Anonymous—the hacker group famous for Guy Fawkes masks and anti-Scientology protests—has raised the stakes. Earlier this month, the group secretly recorded an FBI conference call. On Feb. 27, it published thousands of emails stolen from a private intelligence firm, Stratfor.
The feds are taking the irreverent, politically minded hacktivist group very seriously—as a previously unreported search here in Portland shows.
The U.S. Secret Service executed a series of search warrants last fall targeting a Portland computer engineer, Jeffrey A. Hekmati. Agents searched Hekmati's apartment and seized his iPhone, computers, USB thumb drives and other devices.
The grounds for the search? According to the affidavit, Hekmati admitted to making a drunken prank call to one of Anonymous' targets. The call apparently raised suspicions Hekmati had access to hacked information.
According to court records and Anonymous postings, the hacker group broke into the network of Matrix Group, a Virginia-based Web development firm, on Oct. 21, 2011, and defaced the website of one of its clients, the International Association of Chiefs of Police.
Two days later, Matrix Group's CEO, Joanna Pineda, was chatting with a co-worker using Yahoo Messenger.
"During this private chat session [Pineda] remarked that she should go into the pizza business, apparently in reference to the amount of pizza that had been consumed due to repair of the web site," the affidavit says.
Two minutes later, the affidavit says, the CEO got a call on her cellphone. When she answered, the caller said, "I heard you wanted a pizza."
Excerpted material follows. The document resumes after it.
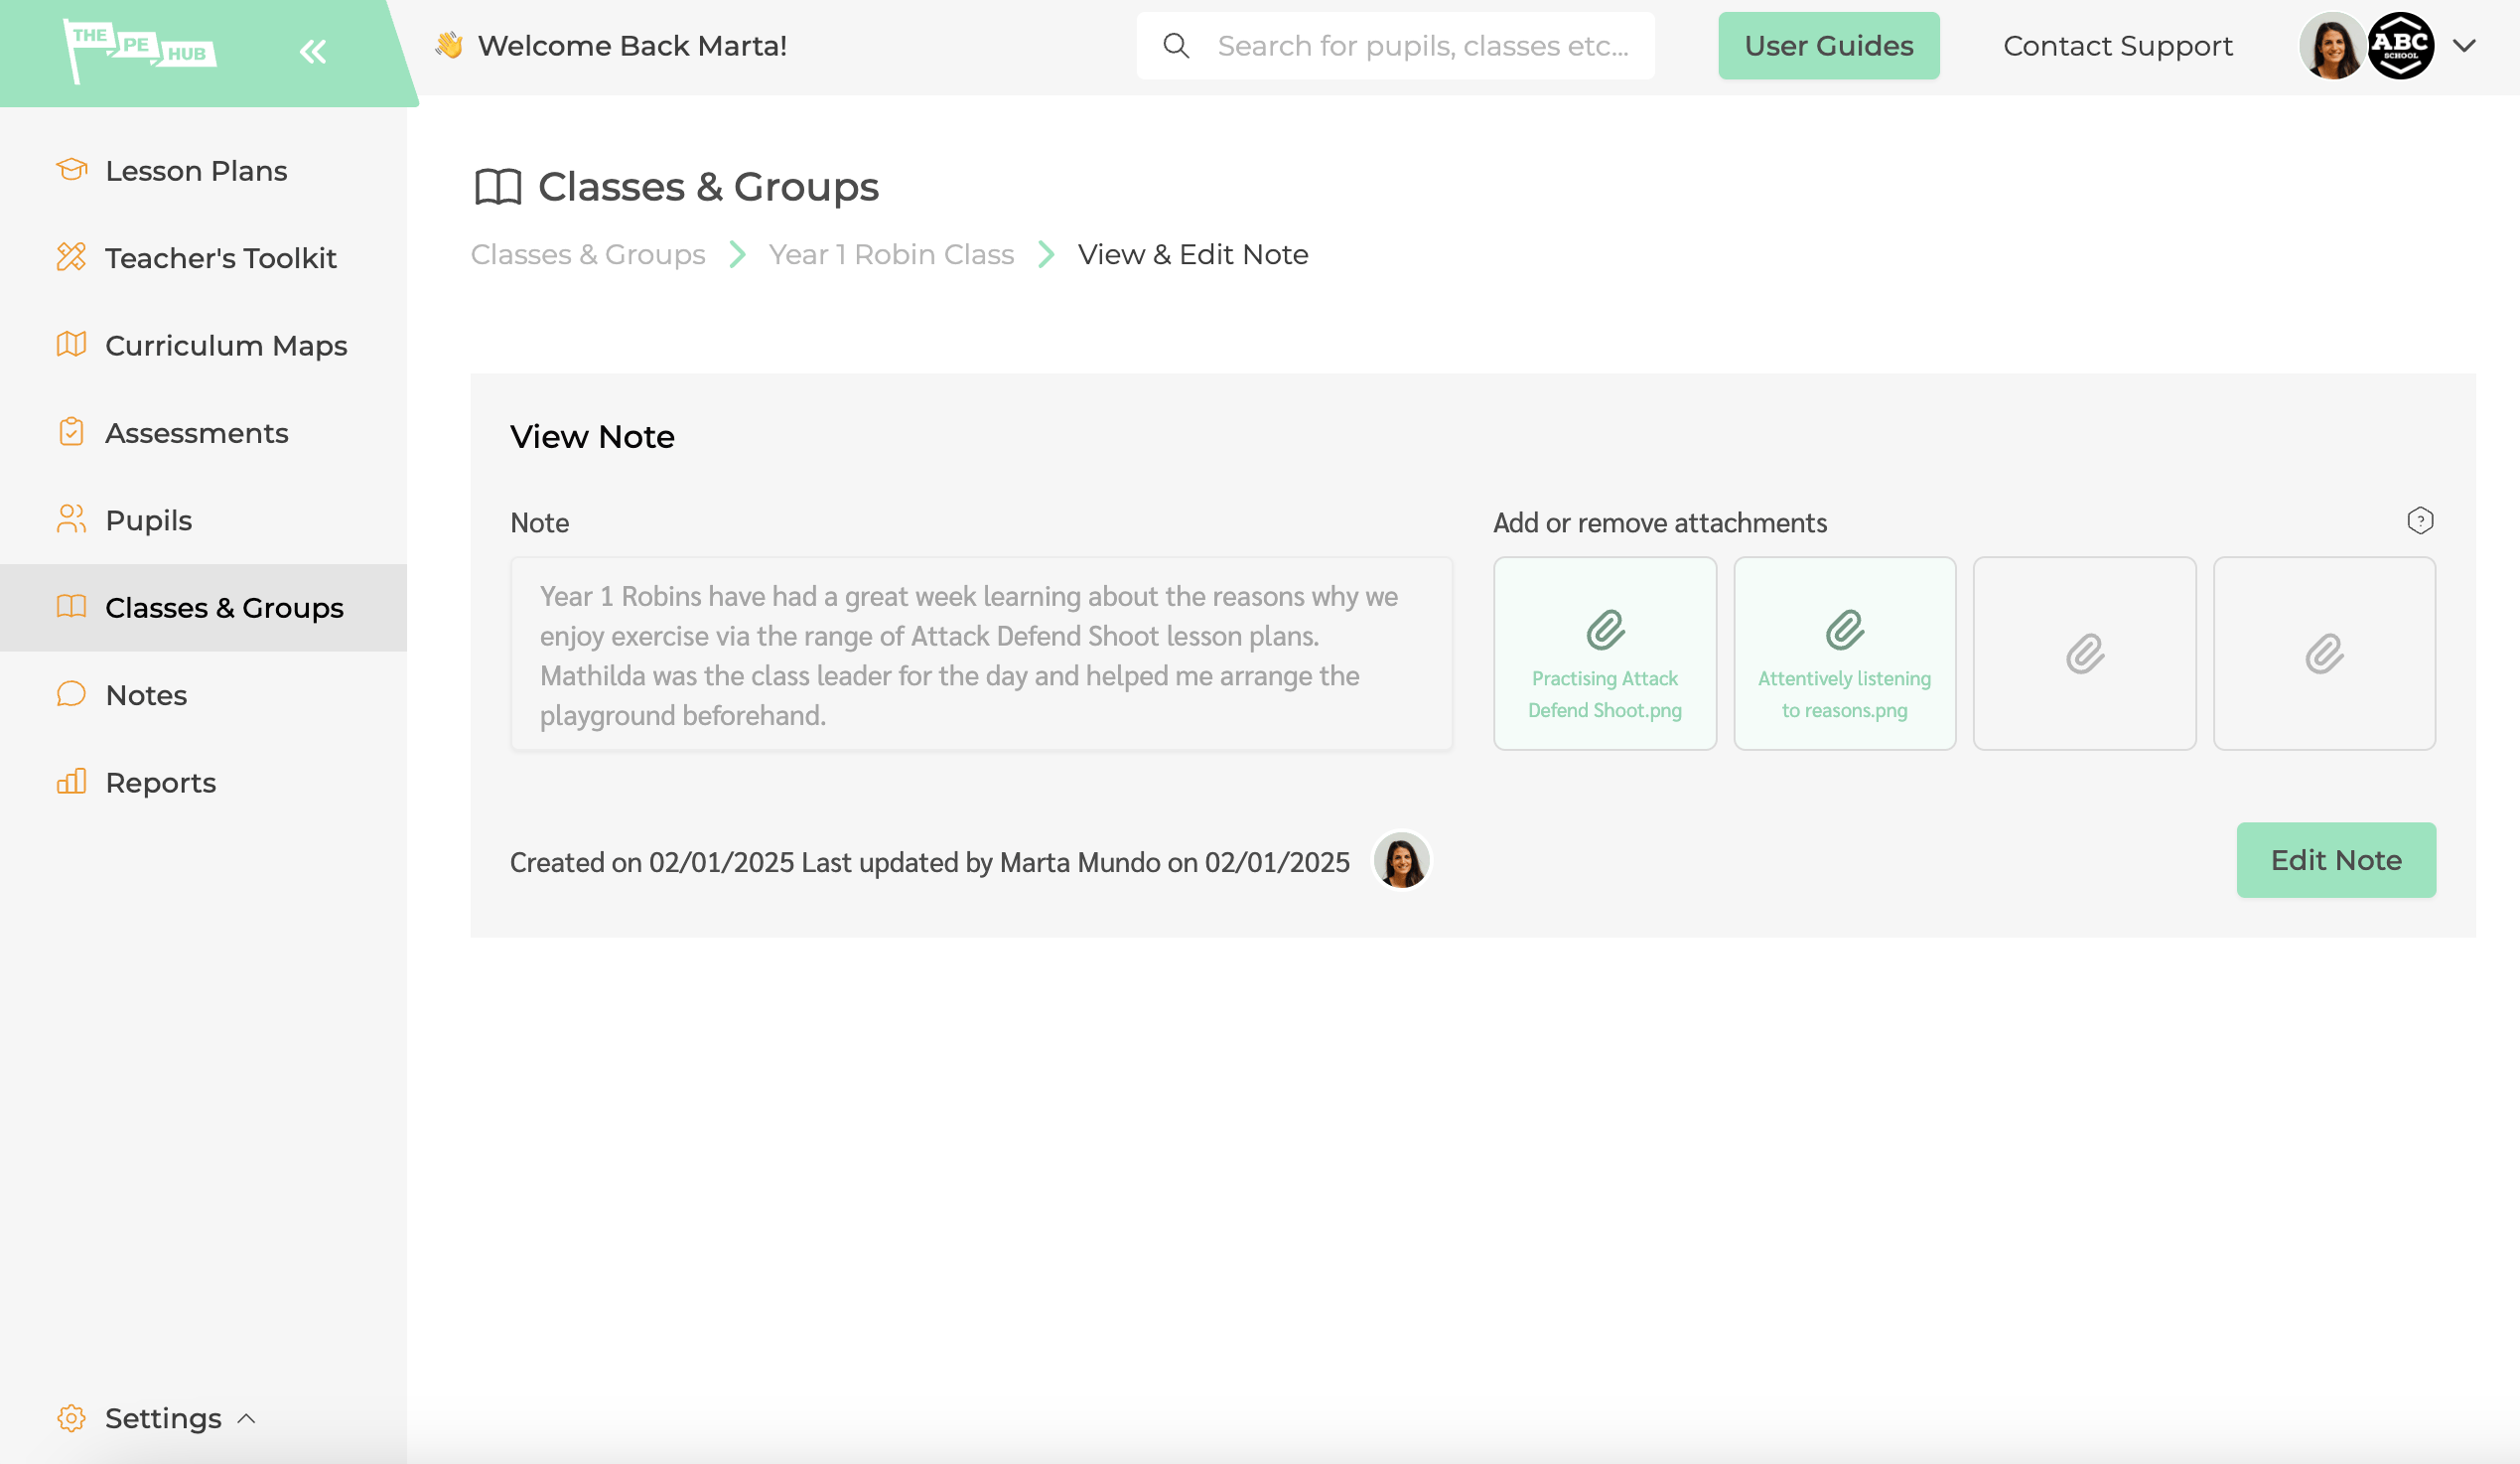The image size is (2520, 1464).
Task: Collapse the Settings menu chevron
Action: (244, 1419)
Agents traced the number to Hekmati, who was interviewed by investigators at work two days later. He told them he had been drunk at a restaurant, checking his Twitter feed, and saw a tweet from Anonymous with Pineda's cellphone number.
"Hekmati dialed the number…and made a comment about pizza," the affidavit says.
The feds' evidence does not prove Hekmati had any role in the original Anonymous hack of Matrix Group; it's possible he simply pranked the wrong person at the wrong moment about the wrong topic—pizza.
Hekmati, 49, declined to talk to WW. He works for engineering firm CH2M Hill's downtown Portland office and doesn't appear to have a criminal record. Public records show he drives a BMW but lives in a rented room in a house in Sellwood.
Pineda, the target of the call, did not respond to a request for an interview; nor did Hekmati's employer, CH2M Hill. Assistant U.S. Attorney Sean Hoar declined to talk about the case, except to confirm that no charges have been filed and that the feds are still investigating.